Оценка результатов терапии эректильной дисфункции
Поскольку терапевтические опции предлагались всем пациентам, то включение в ту или иную группу было выбором самого пациента. В первую очередь это были пациенты, для которых вопрос восстановления сексуальной функции был очень важен. Таким образом, в виду отсутствия рандомизации оценить лечебный эффект не представлялось возможным. Поэтому были исследованы только переносимость различных видов лечения, осложнения и влияние терапии на уровень качества жизни.
При ИКИ исследовались эффективная доза, выраженность болей, осложнения, причины прекращения. Боли оценивались по визуальной аналоговой шкале. Начало линии слева соответствует отсутствию боли, конец отрезка справа — непереносимой боли (рис.8).

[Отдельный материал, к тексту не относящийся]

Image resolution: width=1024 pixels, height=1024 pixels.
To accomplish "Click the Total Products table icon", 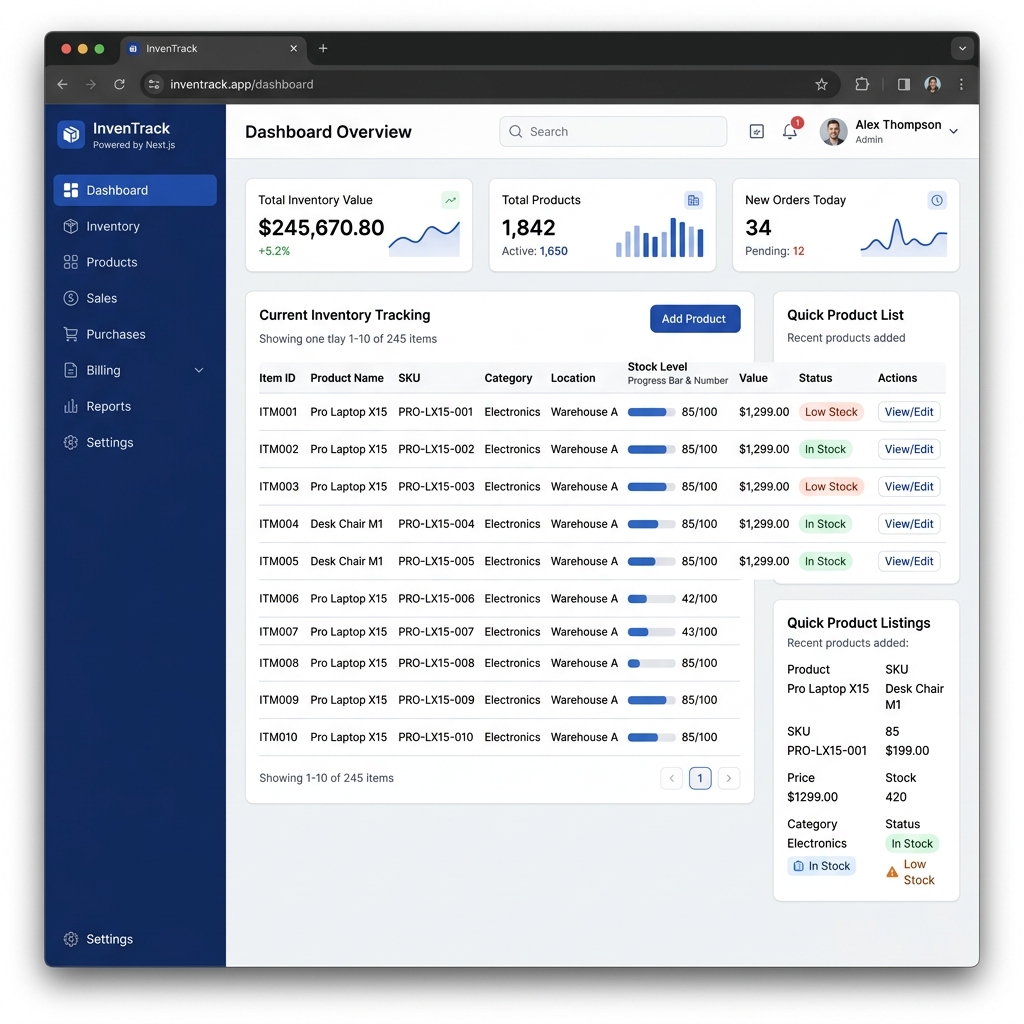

Было выполнено сравнение уровня качества жизни до и после терапии эректильной дисфункции. Для этого был использован вопрос № 35 из опросника PcQoL: Как часто снижение сексуальной функции омрачает Вашу жизнь?
1. Почти всегда
2. Часто
3. Иногда
4. Редко
5. Никогда
2.5 Статистическая обработка данных
Полученные данные были внесены в электронную книгу Microsoft Office Excel 97-2003 , и импортированы в базу данных Statisica 6.0. Статистическая обработка и построение графиков выполнялись в программе Statisica 6.0.

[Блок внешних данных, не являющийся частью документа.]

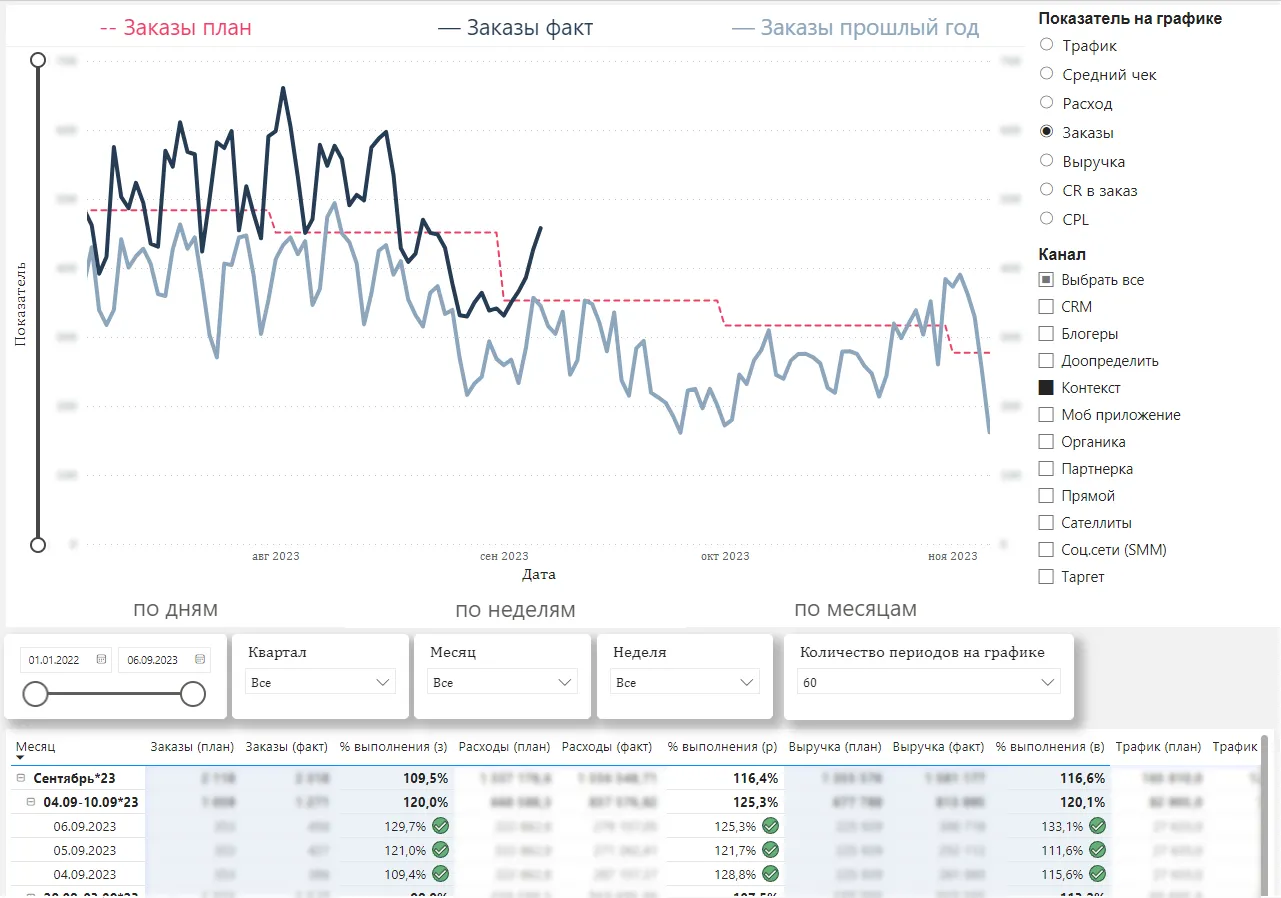The height and width of the screenshot is (898, 1281).
Task: Open the Квартал dropdown
Action: tap(320, 683)
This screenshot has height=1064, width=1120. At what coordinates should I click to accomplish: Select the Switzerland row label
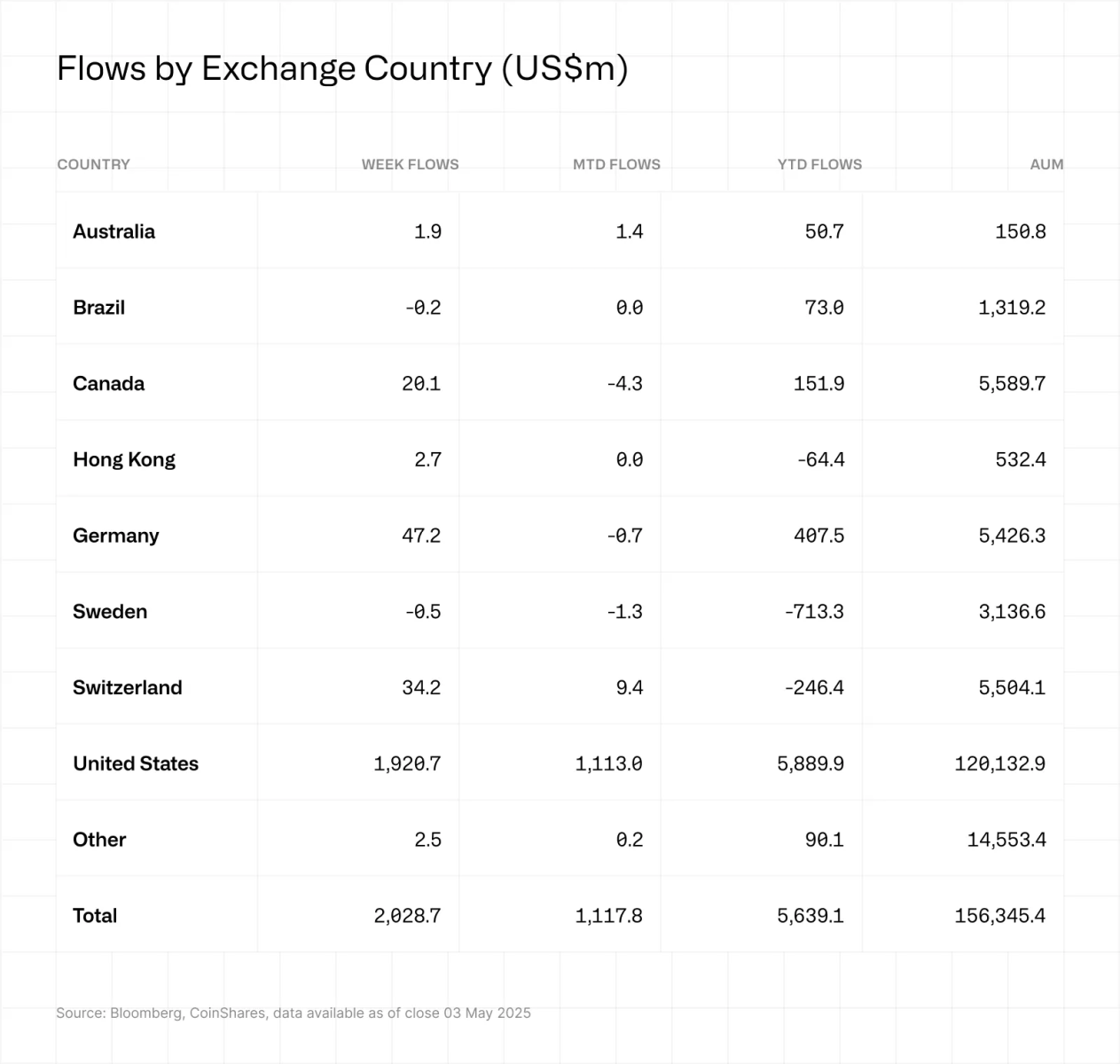[127, 688]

Большая часть учетных признаков (выраженных по шкалам mIIEF, EHGS, собственного опросника) была выражена в ранговой шкале. Обычно число рангов составляло 6, небольшая часть имела меньшее или большее число рангов (4-10). Незначительная часть учетных признаков была выражена в интервальной шкале. Соответствие распределения учетных признаков нормальному закону распределения выполнялось при помощи теста Шапиро-Уилка и графически на гистограммах, по степени аппроксимации к кривой нормального распределения. Поскольку практически для всех учетных по тесту Шапиро-Уилка значение р<0,05, применялись в основном непараметрические статистические методы. При описательной статистике использовались медиана и интерквартильный размах, минимум, максимум, а также среднее арифметическое с 95% доверительным интервалом или стандартным отклонением.

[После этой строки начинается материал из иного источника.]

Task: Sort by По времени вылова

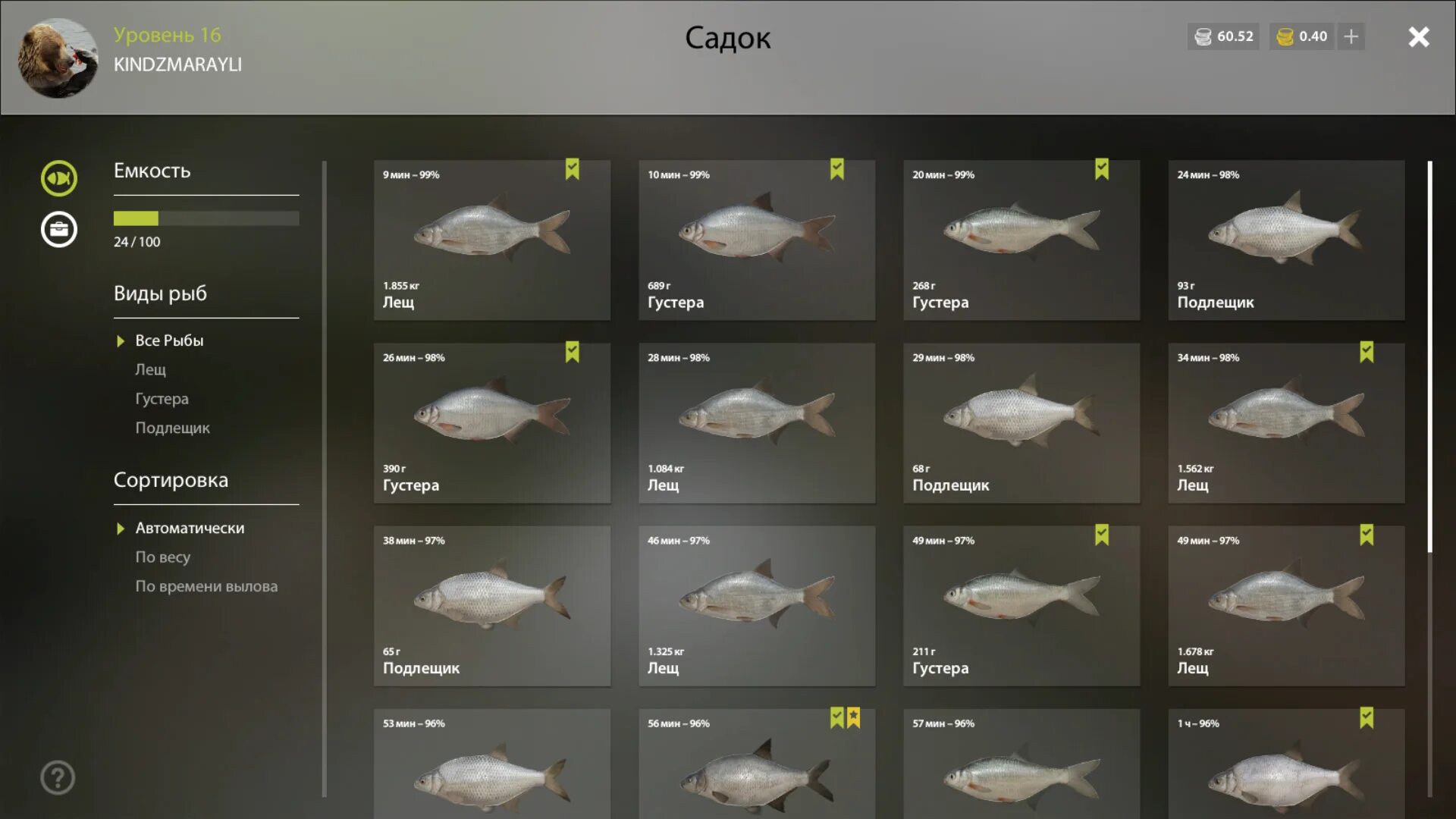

Для сравнения двух независимых групп использовался критерий Манна-Уитни (Mann-Whitney test); для сравнения двух зависимых групп использовался критерий Вилкоксона (Wilcoxon test); для сравнения более двух независимых групп использовался критерий Краскел-Уоллиса (Kruskal-Wallis ANOVA) и медианный критерий (Median test). Для исследования взаимосвязи признаков между собой определялись коэффициенты корреляции Спирмена (R) и Гамма (Gamma). Значения R и Gamma интерпретировались следующим образом: 0,25 и меньше –слабая корреляция; 0,26 –0,75 умеренная и более 0,75 - сильная. Следует отметить, что в корреляционных матрицах вычислялся коэффициент корреляции Пирсона, поэтому эти данные использовались только для определения тенденции, с дальнейшим определением R и Gamma. В аналитической части исследования применялся множественный линейный регрессионный анализ, адекватность и устойчивость регрессионных моделей проверялись по значению р для F критерия Фишера, d критерию Дарбина – Уотсона, значению сериальной корреляции, визуально по гистограмме остатков и графическому соответствию предсказанных откликов наблюдаемым значениям. Различия считали статистически значимыми при значении р<0,05.
Формулы расчётов запрограммированы в пакете статистической программы Statistica 6.0 и здесь не приводятся.